Bis in die Zeitungsschlagzeilen hat es die Forderung geschafft, dass es der WR speziell zur Verbesserung der Qualität von Lehre und Studium für erforderlich hält, dass dem Hochschulsystem kontinuierlich und verlässlich jährlich insgesamt 1,104 Mrd. Euro p. a. zusätzlich zur Verfügung gestellt wird. Allein um das Betreuungsverhältnis einigermaßen an internationales Niveau heranzubringen, seien mindestens 357,1 Mio. Euro p. a. nötig. Das hört sich gewaltig an: Verteilt auf 391 staatlichen bzw. staatlich anerkannten Hochschulen, wären das pro Hochschule aber gerade einmal etwas über 900.000 Euro für zusätzliche Hochschullehrer.

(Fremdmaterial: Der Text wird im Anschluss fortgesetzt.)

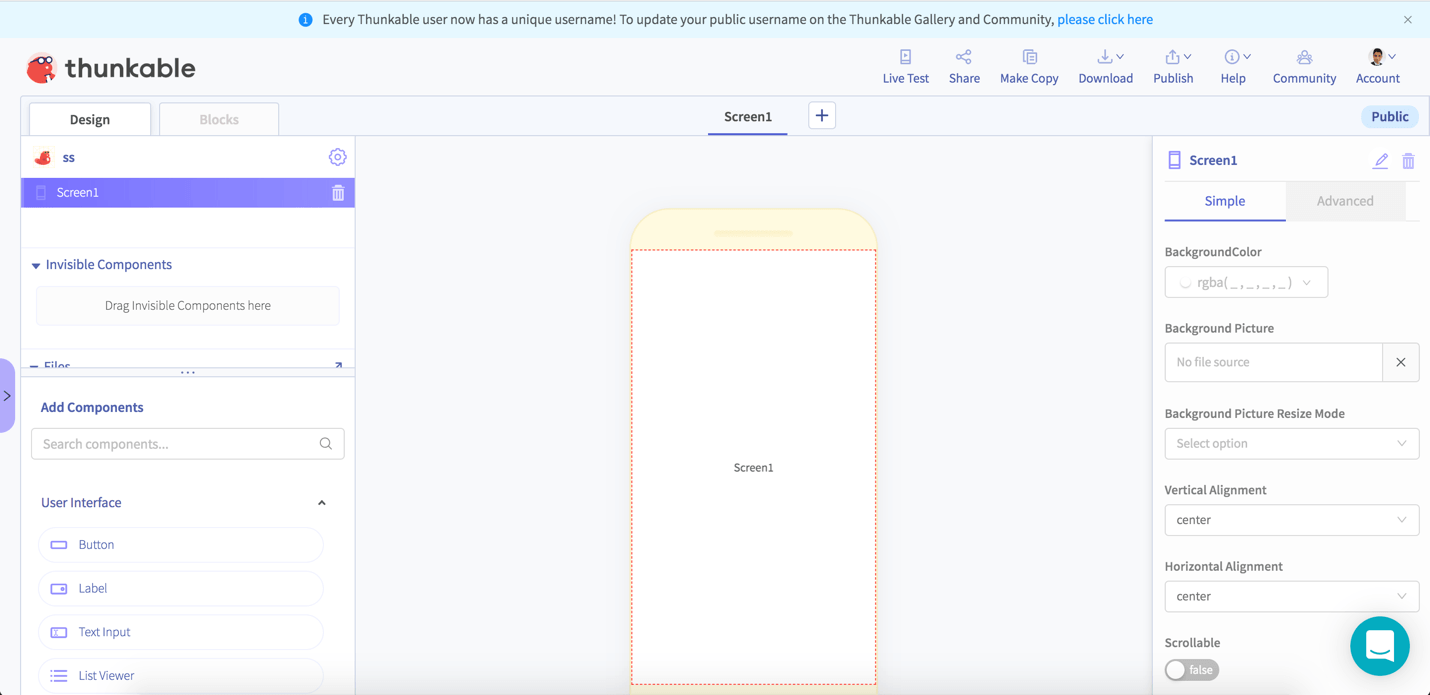
Task: Click the 'please click here' link
Action: (1104, 20)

Aber es wäre immerhin etwas. Wenn man jedoch diese Zahlen einmal damit vergleicht, dass allein in diesem Jahr die Unternehmenssteuern um über 5 Milliarden gesenkt werden, dann zeigt sich in nackten Zahlen, wie es um die „Bildungsrepublik“ Deutschland steht.
Die Empfehlungen des WR zur Qualitätsverbesserung von Lehre und Studium sind gemessen an dem Reformjargon und an der Reformpraxis der letzten Jahre ein erfreuliches Dokument. Es ist allerdings zu befürchten, dass diese Empfehlungen, wie viele andere des WR, zwar in vielen Sonntagsreden salbungsvoll zitiert werden, dass aber nur wenig daraus folgt. Das liegt auch an den Empfehlungen selbst. Sie enthalten einen vielfältigen Bauchladen an Ratschlägen und völlig unterschiedlich bedeutsamen Vorschlägen. Jeder Rektor, jeder Wissenschaftsminister kann sich daraus etwas herauspicken und sich rühmen dem WR gefolgt zu sein. Es fehlt ein zusammenhängendes Konzept und es fehlt vor allem eine auf die einzelnen Verantwortlichen bezogene Verbindlichkeit.
Weniger, wäre auch in diesem Falle mehr gewesen. Hätte sich der WR auf einen Katalog von wenigen Kernpunkten verständigt und klare Verantwortlichkeiten zugewiesen und womöglich einen verbindlichen Zeitplan vorgegeben, so wäre der Verbesserung der Qualität der Lehrer ein größerer Dienst erwiesen worden.